[What you will do] Of the lines in the data below, write out exactly those from the one holding "Click the Google" through the one holding "Click the 180", both included.

[Records to process]
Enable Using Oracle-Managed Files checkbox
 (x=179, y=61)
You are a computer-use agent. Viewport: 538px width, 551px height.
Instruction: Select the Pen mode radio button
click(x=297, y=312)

...

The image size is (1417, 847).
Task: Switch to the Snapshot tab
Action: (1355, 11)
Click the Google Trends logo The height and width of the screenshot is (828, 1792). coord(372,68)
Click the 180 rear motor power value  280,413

...

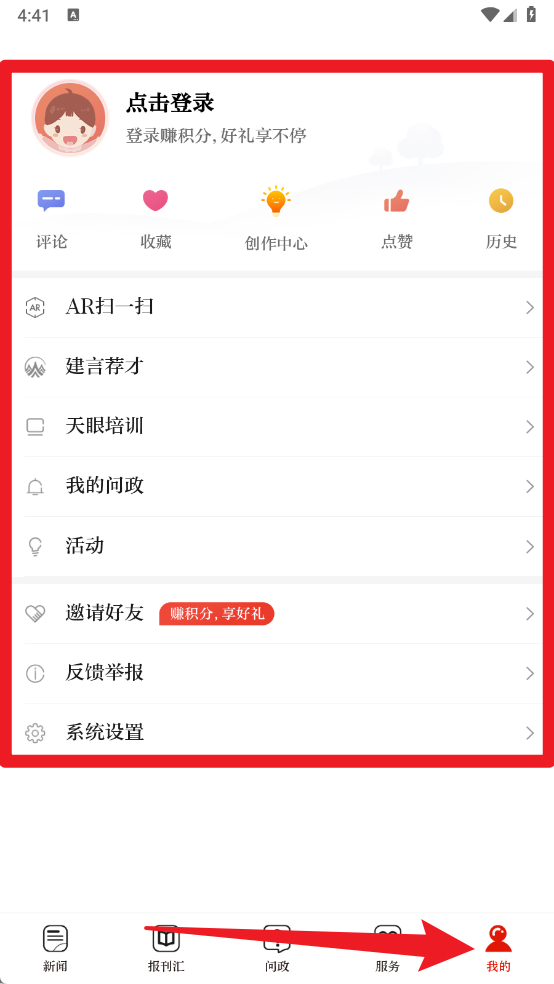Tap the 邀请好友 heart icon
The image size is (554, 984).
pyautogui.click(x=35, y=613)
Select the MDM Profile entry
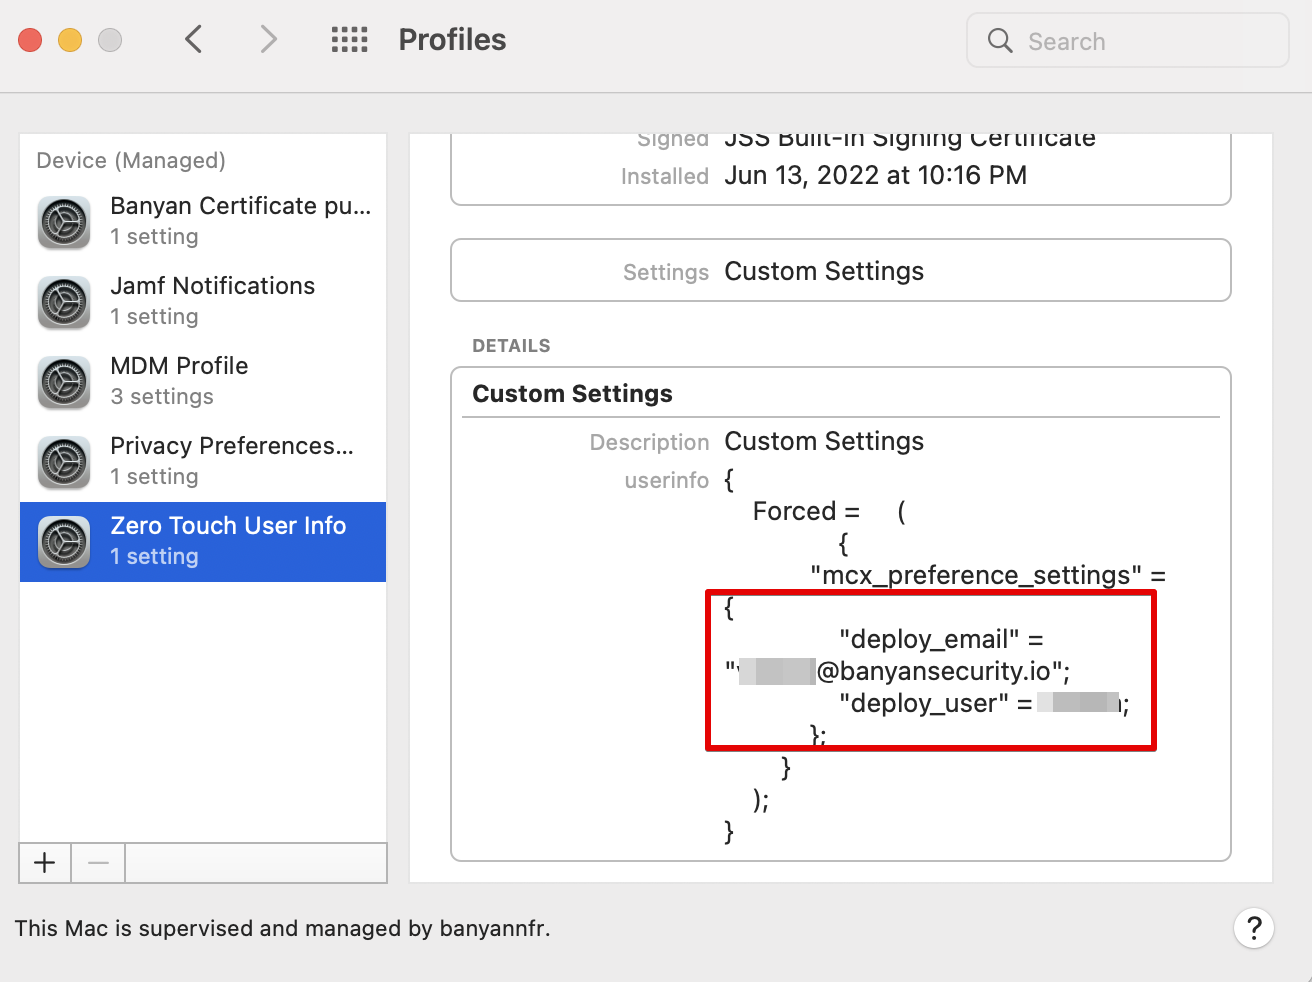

[Written answer]
Click the Google Trends logo The height and width of the screenshot is (828, 1792). coord(372,68)
Click the 180 rear motor power value  280,413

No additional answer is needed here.